1章まで。
スチームパンクとのことで拝読しましたが、思ってたんと違うと言うのが個人的な感想でした。
まず主人公。彼はアイカメラを持ち、マイクで発声し、内燃機関を持ち、特殊な燃料を燃やした電気で動く、どちらかといえばサイバーパンクとかディーゼルパンクに近しい世界観の持ち主です。古い世界観に取り残されたオーバーテクノロジー、個人的な性癖としては好きな部類ですが、純粋にスチームパンクが読みたい方には受け付けがたいかもしれません。歯車使ってるくせに殴られて歯車出てこんのかいって何度か思いました。
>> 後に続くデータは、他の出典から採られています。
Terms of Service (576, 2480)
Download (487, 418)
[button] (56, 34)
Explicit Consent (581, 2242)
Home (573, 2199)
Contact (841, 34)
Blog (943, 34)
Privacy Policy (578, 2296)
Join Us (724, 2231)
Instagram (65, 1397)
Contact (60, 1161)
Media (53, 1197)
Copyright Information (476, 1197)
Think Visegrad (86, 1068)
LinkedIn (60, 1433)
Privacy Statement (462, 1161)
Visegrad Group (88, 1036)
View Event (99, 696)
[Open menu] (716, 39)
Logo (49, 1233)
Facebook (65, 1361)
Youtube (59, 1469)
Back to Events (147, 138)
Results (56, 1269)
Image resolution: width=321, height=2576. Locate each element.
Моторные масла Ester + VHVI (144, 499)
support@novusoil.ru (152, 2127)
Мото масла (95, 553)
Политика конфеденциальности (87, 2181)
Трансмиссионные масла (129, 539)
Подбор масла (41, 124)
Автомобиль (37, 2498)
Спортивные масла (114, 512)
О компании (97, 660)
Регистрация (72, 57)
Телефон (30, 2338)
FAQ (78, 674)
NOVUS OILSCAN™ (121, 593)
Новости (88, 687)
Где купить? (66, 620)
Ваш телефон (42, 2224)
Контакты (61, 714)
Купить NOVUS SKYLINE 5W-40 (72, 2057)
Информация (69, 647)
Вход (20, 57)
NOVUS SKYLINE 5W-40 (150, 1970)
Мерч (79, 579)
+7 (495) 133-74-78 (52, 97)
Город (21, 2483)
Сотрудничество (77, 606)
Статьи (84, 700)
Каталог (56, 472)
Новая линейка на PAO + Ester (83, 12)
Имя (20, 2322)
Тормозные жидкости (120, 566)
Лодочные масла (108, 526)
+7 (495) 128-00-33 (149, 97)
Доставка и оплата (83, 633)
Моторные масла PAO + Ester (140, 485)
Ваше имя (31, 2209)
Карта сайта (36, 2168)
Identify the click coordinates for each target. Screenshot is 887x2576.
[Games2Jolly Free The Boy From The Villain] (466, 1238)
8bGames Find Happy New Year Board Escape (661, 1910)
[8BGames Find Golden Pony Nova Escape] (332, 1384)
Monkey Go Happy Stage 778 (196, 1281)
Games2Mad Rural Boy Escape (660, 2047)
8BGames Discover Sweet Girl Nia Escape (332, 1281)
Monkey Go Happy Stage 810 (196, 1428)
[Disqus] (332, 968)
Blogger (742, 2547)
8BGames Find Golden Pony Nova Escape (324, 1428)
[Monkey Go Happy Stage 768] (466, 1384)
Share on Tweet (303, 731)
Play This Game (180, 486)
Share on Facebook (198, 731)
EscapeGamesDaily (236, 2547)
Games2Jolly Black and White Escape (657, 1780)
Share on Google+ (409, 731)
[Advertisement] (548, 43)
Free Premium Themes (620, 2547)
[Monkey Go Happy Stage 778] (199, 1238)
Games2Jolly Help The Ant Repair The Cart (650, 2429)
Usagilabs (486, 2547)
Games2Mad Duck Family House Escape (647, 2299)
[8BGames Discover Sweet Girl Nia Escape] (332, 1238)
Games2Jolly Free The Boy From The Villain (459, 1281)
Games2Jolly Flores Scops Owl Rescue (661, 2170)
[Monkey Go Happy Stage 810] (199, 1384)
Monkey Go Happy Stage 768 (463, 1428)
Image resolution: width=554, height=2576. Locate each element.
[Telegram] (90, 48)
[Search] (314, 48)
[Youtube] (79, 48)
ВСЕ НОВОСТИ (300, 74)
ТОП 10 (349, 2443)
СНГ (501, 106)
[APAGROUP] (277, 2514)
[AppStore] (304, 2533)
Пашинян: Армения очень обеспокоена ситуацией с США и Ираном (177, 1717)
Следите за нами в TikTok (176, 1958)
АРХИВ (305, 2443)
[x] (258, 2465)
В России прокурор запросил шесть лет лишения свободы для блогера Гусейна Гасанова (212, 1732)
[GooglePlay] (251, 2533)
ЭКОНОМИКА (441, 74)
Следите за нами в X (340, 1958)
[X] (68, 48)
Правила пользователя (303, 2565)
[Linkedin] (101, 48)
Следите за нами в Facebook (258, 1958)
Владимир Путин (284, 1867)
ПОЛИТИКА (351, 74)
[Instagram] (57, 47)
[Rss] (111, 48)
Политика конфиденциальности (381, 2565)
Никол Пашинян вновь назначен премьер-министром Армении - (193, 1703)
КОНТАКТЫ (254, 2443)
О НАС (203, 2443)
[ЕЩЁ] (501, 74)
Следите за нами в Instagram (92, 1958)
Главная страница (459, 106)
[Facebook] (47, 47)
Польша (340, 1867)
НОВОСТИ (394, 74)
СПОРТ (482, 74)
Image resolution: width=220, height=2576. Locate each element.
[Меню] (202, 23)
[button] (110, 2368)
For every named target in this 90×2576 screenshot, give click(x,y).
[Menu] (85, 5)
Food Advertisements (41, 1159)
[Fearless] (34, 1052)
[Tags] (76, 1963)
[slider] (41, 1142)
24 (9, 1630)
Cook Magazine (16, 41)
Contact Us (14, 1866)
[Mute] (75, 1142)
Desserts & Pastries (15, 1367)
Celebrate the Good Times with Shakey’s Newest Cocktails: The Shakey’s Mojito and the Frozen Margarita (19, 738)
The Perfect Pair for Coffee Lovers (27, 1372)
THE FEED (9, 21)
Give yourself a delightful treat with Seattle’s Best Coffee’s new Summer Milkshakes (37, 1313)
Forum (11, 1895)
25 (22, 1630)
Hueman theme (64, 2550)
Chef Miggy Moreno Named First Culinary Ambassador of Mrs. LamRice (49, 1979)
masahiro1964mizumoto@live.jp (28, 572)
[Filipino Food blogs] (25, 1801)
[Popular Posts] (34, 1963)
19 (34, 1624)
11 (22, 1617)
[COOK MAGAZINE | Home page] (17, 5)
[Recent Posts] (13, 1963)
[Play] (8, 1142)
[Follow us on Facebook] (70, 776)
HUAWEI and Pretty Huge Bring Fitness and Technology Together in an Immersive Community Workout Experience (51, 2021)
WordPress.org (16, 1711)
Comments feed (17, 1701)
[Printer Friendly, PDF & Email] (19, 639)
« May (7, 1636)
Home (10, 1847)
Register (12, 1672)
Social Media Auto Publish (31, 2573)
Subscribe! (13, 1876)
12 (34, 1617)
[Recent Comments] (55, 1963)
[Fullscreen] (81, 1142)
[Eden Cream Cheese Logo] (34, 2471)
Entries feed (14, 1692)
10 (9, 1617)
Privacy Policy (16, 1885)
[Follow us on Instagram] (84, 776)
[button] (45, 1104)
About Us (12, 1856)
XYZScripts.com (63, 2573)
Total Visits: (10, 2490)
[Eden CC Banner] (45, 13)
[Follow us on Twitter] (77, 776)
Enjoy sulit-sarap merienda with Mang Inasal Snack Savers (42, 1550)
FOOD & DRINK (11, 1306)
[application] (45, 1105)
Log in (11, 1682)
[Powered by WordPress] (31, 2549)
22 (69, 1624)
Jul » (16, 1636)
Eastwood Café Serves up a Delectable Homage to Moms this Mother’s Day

世界全体に関しても然り。まだまだ序盤であり、描写が人物の心情や動作に偏りがちなので正確には判断しかねるものの、現状脳内イメージはディストピアやポストアポカリプスの様相を呈しています。少なくとも、スチームパンクにあるはずの蒸気の熱や歯車の軋みはまだ作中から感じ取れません。装甲が割れたり配線が千切れて電気が飛び散る様はありありと浮かぶのですが。
現状、これに正規の名札を打つにはあちこち部品が足りていないし余計な部品がくっついたままの、レストア最中のスチームパンクと言った風情です。今後これがどのように組み上がって旺盛な蒸気を噴き出してくれるか、座して待っております。